The regulations state that in order to have a patient removed from its list, a contractor must have grounds that an individual has committed an act of violence against any of the persons specified below, or has behaved in such a way that any of those persons has feared for their safety. Those persons are:
- the contractor, where the contractor is an individual medical practitioner;
- in the case of a contract with two or more persons practising in partnership, a partner in the partnership;
- in the case of a contract with a company limited by shares, a person who is both a legal and beneficial owner of shares in that company;
- a member of the contractor’s staff;
- a person engaged by the contractor to perform or assist in the performance of services under the contract; or
- any other person present—
- on the contractor’s practice premises, or
- in the place where services were provided to the person under the contract*.
It follows that the regulations relating to violent behaviour should not be used to remove patients where the situation is more akin to a breakdown in the relationship between the patient and the GP and where removal is possible so long as the contractor has reasonable grounds that do not relate to the person’s age, appearance, disability or medical condition, gender or gender reassignment, marriage or civil partnership, pregnancy or maternity, race, religion or belief, sexual orientation or social class.
If the practice is unsure whether an incident falls within the criteria to request an immediate removal, it is important to remember that the principle underlying the regulations is that immediate removal is justifiable where an incident results in any ‘fear for safety’.

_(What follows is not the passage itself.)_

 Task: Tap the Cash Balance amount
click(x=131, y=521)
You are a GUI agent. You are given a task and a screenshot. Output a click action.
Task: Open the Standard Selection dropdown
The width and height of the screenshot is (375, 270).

In terms of what behaviour would justify immediate removal of a patient, there is no exhaustive list. Practices are expected to make a judgment based on the wording above, ensuring they exercise a duty of care to their staff at every stage of the process. This is necessarily subjective and therefore always a decision for the practice. However, the main kinds of behaviour that would justify removal are:
- Threatening behaviour
- Behaviour resulting in damage to property
Included under these headings would be situations where a patient:
- struck, grabbed or punched a GP, member of staff or other individuals, either within the practice premises, or elsewhere, if in a targeted attack
- thrown an inanimate object at a GP, or member of staff either within the practice premises or elsewhere, if in a targeted attack
- struck, grabbed, punched or thrown an inanimate object at another patient(s) within the practice premises
- wielded a weapon, or used an object as one, in an actual or intended assault, or in a manner intended to intimidate or terrorise staff, patients or other persons on the practice premises
- threatened to assault or physically harm a primary care worker
- threatened to damage property or to ‘seek revenge’ in a menacing way
- caused damage to property with an intention to intimidate or cause harm.
Even where a patient exhibits behaviour that would not justify immediate removal, any person subject to that behaviour, should still report the incident. In doing so, they should expect the practice to take action necessary to address the incident and ensure there is no repeat, even if this does not amount to immediate removal.
In situations where practices are still not clear what the correct procedure is for any particular incident, they can seek further support, advice and guidance from their Local Medical Committee, or the commissioner.
* Following the successful conclusion of the 2017/2018 contract negotiations, there will be some amendment to these regulations, which are expected in October.